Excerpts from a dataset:

----------------

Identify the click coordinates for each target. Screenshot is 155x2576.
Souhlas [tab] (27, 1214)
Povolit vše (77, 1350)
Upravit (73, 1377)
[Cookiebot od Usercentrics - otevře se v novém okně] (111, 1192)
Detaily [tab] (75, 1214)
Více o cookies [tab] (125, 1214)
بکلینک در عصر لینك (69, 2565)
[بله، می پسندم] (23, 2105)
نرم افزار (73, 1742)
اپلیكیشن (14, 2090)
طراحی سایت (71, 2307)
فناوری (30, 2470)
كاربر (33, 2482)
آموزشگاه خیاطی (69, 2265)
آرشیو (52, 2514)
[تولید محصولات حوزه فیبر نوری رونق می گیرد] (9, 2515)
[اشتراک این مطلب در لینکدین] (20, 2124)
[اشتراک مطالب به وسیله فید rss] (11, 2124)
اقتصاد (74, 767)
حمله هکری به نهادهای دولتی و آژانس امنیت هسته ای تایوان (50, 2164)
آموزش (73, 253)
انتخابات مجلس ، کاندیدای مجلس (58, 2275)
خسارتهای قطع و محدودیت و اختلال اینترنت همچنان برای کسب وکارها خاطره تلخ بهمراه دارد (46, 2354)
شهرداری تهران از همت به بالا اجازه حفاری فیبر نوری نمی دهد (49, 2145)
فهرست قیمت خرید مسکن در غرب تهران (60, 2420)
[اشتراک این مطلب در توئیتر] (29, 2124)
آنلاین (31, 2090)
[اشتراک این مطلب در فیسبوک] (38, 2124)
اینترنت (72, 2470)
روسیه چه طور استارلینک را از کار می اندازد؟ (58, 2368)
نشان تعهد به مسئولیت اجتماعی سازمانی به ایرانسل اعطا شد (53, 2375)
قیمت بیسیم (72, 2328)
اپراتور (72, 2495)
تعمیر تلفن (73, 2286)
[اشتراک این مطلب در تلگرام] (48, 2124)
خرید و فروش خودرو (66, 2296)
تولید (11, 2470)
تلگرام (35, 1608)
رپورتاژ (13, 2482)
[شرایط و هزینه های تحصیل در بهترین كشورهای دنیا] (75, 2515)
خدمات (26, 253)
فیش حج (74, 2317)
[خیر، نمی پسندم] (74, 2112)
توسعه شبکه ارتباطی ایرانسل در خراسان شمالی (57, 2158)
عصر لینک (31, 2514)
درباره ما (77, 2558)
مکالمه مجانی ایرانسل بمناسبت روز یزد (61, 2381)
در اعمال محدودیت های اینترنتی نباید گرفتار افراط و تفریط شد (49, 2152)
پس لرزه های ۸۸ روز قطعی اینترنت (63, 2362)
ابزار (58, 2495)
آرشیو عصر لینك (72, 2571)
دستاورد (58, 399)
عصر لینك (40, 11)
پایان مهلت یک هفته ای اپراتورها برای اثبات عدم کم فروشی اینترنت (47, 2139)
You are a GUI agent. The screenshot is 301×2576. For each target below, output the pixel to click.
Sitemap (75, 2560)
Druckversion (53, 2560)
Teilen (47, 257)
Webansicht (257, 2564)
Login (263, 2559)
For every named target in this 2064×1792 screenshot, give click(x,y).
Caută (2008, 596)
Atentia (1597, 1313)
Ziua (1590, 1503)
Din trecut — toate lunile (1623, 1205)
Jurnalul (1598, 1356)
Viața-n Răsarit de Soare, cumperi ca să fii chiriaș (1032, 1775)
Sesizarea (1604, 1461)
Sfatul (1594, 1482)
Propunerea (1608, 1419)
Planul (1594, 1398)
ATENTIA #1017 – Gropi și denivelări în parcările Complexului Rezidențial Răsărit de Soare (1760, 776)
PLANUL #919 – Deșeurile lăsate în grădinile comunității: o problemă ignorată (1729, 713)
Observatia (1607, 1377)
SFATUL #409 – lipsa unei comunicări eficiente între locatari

----------------

> _What the exercise asks_: Would you set down, word for word, the lines from the opening of the entries above through the line with "بکلینک در عصر لینك (69, 2565)", both included, and no others?

> _Reply to the exercise_:
Identify the click coordinates for each target. Screenshot is 155x2576.
Souhlas [tab] (27, 1214)
Povolit vše (77, 1350)
Upravit (73, 1377)
[Cookiebot od Usercentrics - otevře se v novém okně] (111, 1192)
Detaily [tab] (75, 1214)
Více o cookies [tab] (125, 1214)
بکلینک در عصر لینك (69, 2565)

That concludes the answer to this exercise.